The problem is if your conclusion is that some version of OpenVSLAM is to be considered derivative/copied work and so is the work in progress because it fulfills the definition of a modification/contribution as defined by GPL too and is itself derived of this OpenVSLAM GPL version. Especially since you track all your changes. This way you can never do a clean room copy as you already mentioned because it may not affect a single exchangeable module and the AFC test may fail for core modules (things already identified by ymd-stella or you or by Prof Tardos, like the bugs).

Meaning if GPL is to be adopted (now or for past versions) and the project wants to be GPL free it may keep the name but must not itself be considered a copy/derivative of an OpenVSLAM version protected by GPL. Meaning if you copy anything to start this new version (like interfaces or even more) you will have to carefully evaluate against AFC again or this new project would also need to adopt GPL. If the project wants to drop that license requirement it is better to start anew without looking at the code and concentrating on the ideas.

@devrite Your comment has some typos and it is difficult to convey your message accurately. so it would be helpful if you could reread it carefully and correct it. Otherwise, I will either question each of your comments or leave it with an inaccurate understanding.

Updated: Sorry sometimes auto-correct adds or drops stuff I did not notice.

Whether or not OpenVSLAM can be made non-GPL depends on whether you think GPL was mistakenly mixed into OpenVSLAM under non-GPL, or whether you think OpenVSLAM was originally under GPL. I am of the former opinion; devrite seems to be of the latter opinion.

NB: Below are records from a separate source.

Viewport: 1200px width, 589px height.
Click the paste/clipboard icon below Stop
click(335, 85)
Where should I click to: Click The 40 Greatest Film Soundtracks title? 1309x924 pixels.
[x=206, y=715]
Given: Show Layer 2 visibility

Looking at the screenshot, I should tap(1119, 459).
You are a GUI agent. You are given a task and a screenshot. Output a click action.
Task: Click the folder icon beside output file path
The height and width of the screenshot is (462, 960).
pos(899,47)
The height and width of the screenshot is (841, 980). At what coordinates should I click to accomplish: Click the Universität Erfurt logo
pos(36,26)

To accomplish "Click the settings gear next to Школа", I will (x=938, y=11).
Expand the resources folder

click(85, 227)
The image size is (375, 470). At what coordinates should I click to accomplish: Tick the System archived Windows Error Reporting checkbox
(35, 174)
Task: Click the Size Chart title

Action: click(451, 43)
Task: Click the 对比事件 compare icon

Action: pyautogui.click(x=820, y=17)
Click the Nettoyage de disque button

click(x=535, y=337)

To date, I have done comparisons of all ORB-SLAM2 code and corresponding similar OpenVSLAM code. It is my opinion that at least some of the code was created by clean room design or similar methods. Some of the code is completely unique. Rather than release them under GPLv3 against their authors' intentions, I would choose to remove the GPLv3 infringing code even if it no longer works as a system. This is because the community's contribution so far has been towards the BSD-licensed library. In addition, I don't want to expose the new Visual SLAM library that will be created in the future to the threat of GPLv3.

Dear @jdtardos,
I have replaced the code that is suspected of violating the GPL. See #252. If there are any remaining problems, please point them out.

Version 0.3.0 with the fixes applied will be released again under the BSD license. If there are any issues with the license, please point them out to me and I'll address them as soon as possible.

One year has passed with no updates. I will close it. If you find any issues, please create another Issue.